» Problem statement
Starting at the line below holding "Screen dimensions: 808x478" and stopping at the line holding "Open the Search Log tab", print every line exactly, both ends included, and leave the rest out.

**** Records supplied

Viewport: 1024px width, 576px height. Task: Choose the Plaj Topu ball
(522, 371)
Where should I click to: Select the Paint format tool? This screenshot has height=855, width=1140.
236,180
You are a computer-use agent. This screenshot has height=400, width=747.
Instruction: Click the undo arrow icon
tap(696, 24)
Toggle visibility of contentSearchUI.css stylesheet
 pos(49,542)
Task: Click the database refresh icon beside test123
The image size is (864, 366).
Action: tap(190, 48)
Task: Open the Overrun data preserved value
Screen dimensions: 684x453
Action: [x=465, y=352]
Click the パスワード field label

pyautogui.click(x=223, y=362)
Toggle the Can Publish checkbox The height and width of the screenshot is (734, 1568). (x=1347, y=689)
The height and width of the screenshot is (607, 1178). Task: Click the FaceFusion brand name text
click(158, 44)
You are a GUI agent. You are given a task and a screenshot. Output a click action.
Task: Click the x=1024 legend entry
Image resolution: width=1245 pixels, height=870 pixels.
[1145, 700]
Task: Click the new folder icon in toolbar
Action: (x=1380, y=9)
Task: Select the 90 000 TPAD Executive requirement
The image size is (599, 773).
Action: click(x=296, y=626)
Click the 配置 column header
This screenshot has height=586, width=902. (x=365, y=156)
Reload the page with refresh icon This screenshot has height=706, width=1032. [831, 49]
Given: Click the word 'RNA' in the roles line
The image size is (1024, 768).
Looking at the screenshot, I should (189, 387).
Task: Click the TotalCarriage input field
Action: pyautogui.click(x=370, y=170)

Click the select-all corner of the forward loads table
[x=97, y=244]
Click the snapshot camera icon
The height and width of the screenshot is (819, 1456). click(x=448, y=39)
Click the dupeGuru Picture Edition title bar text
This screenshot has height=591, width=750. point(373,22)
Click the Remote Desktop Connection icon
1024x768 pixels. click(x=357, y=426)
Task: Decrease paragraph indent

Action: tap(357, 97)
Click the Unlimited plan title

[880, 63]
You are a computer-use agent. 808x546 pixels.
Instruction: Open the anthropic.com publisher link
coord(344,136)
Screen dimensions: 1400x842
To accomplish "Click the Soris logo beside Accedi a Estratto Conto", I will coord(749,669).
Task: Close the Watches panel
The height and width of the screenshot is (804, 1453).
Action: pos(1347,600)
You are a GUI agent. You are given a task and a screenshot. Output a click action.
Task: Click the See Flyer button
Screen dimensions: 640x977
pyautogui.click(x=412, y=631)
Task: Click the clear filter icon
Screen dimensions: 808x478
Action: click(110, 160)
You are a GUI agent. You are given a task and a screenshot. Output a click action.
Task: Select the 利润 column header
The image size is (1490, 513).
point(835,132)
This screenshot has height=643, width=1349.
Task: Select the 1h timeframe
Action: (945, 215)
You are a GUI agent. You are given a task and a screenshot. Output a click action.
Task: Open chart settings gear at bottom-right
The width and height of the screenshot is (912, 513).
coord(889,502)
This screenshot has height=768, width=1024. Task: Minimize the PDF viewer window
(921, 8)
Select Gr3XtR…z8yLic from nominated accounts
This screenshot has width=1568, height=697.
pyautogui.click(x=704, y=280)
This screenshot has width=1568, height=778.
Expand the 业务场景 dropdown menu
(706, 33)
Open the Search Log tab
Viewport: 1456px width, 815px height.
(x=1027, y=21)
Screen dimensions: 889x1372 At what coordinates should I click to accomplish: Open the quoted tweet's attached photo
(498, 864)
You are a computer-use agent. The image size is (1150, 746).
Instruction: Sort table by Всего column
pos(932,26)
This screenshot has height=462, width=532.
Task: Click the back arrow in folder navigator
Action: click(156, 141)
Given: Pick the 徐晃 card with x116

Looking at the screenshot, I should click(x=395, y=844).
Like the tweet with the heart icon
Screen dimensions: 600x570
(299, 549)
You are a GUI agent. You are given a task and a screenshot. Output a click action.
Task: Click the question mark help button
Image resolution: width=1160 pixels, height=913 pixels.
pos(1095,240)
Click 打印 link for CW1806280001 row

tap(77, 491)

********

» Solution to the problem
Screen dimensions: 808x478
Action: click(110, 160)
You are a GUI agent. You are given a task and a screenshot. Output a click action.
Task: Select the 利润 column header
The image size is (1490, 513).
point(835,132)
This screenshot has height=643, width=1349.
Task: Select the 1h timeframe
Action: (945, 215)
You are a GUI agent. You are given a task and a screenshot. Output a click action.
Task: Open chart settings gear at bottom-right
The width and height of the screenshot is (912, 513).
coord(889,502)
This screenshot has height=768, width=1024. Task: Minimize the PDF viewer window
(921, 8)
Select Gr3XtR…z8yLic from nominated accounts
This screenshot has width=1568, height=697.
pyautogui.click(x=704, y=280)
This screenshot has width=1568, height=778.
Expand the 业务场景 dropdown menu
(706, 33)
Open the Search Log tab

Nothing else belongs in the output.